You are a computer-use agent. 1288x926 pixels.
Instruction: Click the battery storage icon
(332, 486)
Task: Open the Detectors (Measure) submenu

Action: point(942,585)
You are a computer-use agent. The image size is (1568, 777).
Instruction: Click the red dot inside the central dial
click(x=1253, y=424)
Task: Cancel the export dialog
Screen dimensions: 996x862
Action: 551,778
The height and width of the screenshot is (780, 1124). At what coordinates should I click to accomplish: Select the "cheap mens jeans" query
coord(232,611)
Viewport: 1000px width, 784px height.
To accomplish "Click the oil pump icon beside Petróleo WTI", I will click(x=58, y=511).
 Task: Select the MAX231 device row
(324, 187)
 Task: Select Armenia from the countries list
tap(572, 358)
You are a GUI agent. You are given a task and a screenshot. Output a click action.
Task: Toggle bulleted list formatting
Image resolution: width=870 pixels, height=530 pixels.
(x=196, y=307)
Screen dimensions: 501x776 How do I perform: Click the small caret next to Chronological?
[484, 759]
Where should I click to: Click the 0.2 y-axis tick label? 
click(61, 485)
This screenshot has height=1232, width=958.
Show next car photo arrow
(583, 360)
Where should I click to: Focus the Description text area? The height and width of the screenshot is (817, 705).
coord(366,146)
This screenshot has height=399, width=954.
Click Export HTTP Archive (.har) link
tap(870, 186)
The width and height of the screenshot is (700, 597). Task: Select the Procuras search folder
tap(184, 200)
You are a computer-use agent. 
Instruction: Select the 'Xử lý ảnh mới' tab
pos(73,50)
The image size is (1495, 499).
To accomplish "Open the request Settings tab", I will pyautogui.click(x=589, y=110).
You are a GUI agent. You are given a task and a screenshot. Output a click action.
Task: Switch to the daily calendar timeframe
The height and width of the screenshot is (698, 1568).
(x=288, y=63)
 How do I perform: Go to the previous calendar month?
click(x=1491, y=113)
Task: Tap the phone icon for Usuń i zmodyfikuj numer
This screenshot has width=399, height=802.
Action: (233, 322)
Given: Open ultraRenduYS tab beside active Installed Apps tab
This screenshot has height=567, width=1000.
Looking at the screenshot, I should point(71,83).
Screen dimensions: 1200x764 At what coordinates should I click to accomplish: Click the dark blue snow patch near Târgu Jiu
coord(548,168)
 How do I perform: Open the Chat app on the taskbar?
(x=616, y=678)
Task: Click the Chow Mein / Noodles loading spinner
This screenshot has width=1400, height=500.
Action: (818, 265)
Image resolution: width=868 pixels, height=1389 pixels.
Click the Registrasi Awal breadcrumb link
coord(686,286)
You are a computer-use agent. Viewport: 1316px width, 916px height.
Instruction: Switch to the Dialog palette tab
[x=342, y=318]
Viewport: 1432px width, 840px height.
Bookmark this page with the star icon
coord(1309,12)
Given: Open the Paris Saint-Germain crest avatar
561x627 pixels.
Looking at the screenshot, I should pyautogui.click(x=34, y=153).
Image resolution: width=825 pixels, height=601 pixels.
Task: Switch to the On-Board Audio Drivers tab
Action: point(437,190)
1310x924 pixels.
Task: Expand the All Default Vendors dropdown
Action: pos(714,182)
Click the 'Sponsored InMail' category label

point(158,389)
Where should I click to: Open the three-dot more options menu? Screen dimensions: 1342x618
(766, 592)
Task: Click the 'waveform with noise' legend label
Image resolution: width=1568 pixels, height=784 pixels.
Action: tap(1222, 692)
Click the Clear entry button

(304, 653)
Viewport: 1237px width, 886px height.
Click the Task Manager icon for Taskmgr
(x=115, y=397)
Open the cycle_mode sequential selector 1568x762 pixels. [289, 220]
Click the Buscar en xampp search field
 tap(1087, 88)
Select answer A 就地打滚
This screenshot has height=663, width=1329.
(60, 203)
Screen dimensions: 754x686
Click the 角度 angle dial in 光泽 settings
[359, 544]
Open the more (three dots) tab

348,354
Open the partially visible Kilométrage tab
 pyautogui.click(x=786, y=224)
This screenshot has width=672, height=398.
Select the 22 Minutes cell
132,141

What to work on: Once the listing above has been read, restate it exactly.

Written solution:
You are a computer-use agent. 1288x926 pixels.
Instruction: Click the battery storage icon
(332, 486)
Task: Open the Detectors (Measure) submenu

Action: point(942,585)
You are a computer-use agent. The image size is (1568, 777).
Instruction: Click the red dot inside the central dial
click(x=1253, y=424)
Task: Cancel the export dialog
Screen dimensions: 996x862
Action: 551,778
The height and width of the screenshot is (780, 1124). At what coordinates should I click to accomplish: Select the "cheap mens jeans" query
coord(232,611)
Viewport: 1000px width, 784px height.
To accomplish "Click the oil pump icon beside Petróleo WTI", I will click(x=58, y=511).
 Task: Select the MAX231 device row
(324, 187)
 Task: Select Armenia from the countries list
tap(572, 358)
You are a GUI agent. You are given a task and a screenshot. Output a click action.
Task: Toggle bulleted list formatting
Image resolution: width=870 pixels, height=530 pixels.
(x=196, y=307)
Screen dimensions: 501x776 How do I perform: Click the small caret next to Chronological?
[484, 759]
Where should I click to: Click the 0.2 y-axis tick label? 
click(61, 485)
This screenshot has height=1232, width=958.
Show next car photo arrow
(583, 360)
Where should I click to: Focus the Description text area? The height and width of the screenshot is (817, 705).
coord(366,146)
This screenshot has height=399, width=954.
Click Export HTTP Archive (.har) link
tap(870, 186)
The width and height of the screenshot is (700, 597). Task: Select the Procuras search folder
tap(184, 200)
You are a computer-use agent. 
Instruction: Select the 'Xử lý ảnh mới' tab
pos(73,50)
The image size is (1495, 499).
To accomplish "Open the request Settings tab", I will pyautogui.click(x=589, y=110).
You are a GUI agent. You are given a task and a screenshot. Output a click action.
Task: Switch to the daily calendar timeframe
The height and width of the screenshot is (698, 1568).
(x=288, y=63)
 How do I perform: Go to the previous calendar month?
click(x=1491, y=113)
Task: Tap the phone icon for Usuń i zmodyfikuj numer
This screenshot has width=399, height=802.
Action: (233, 322)
Given: Open ultraRenduYS tab beside active Installed Apps tab
This screenshot has height=567, width=1000.
Looking at the screenshot, I should point(71,83).
Screen dimensions: 1200x764 At what coordinates should I click to accomplish: Click the dark blue snow patch near Târgu Jiu
coord(548,168)
 How do I perform: Open the Chat app on the taskbar?
(x=616, y=678)
Task: Click the Chow Mein / Noodles loading spinner
This screenshot has width=1400, height=500.
Action: (818, 265)
Image resolution: width=868 pixels, height=1389 pixels.
Click the Registrasi Awal breadcrumb link
coord(686,286)
You are a computer-use agent. Viewport: 1316px width, 916px height.
Instruction: Switch to the Dialog palette tab
[x=342, y=318]
Viewport: 1432px width, 840px height.
Bookmark this page with the star icon
coord(1309,12)
Given: Open the Paris Saint-Germain crest avatar
561x627 pixels.
Looking at the screenshot, I should pyautogui.click(x=34, y=153).
Image resolution: width=825 pixels, height=601 pixels.
Task: Switch to the On-Board Audio Drivers tab
Action: point(437,190)
1310x924 pixels.
Task: Expand the All Default Vendors dropdown
Action: pos(714,182)
Click the 'Sponsored InMail' category label

point(158,389)
Where should I click to: Open the three-dot more options menu? Screen dimensions: 1342x618
(766, 592)
Task: Click the 'waveform with noise' legend label
Image resolution: width=1568 pixels, height=784 pixels.
Action: tap(1222, 692)
Click the Clear entry button

(304, 653)
Viewport: 1237px width, 886px height.
Click the Task Manager icon for Taskmgr
(x=115, y=397)
Open the cycle_mode sequential selector 1568x762 pixels. [289, 220]
Click the Buscar en xampp search field
 tap(1087, 88)
Select answer A 就地打滚
This screenshot has height=663, width=1329.
(60, 203)
Screen dimensions: 754x686
Click the 角度 angle dial in 光泽 settings
[359, 544]
Open the more (three dots) tab

348,354
Open the partially visible Kilométrage tab
 pyautogui.click(x=786, y=224)
This screenshot has width=672, height=398.
Select the 22 Minutes cell
132,141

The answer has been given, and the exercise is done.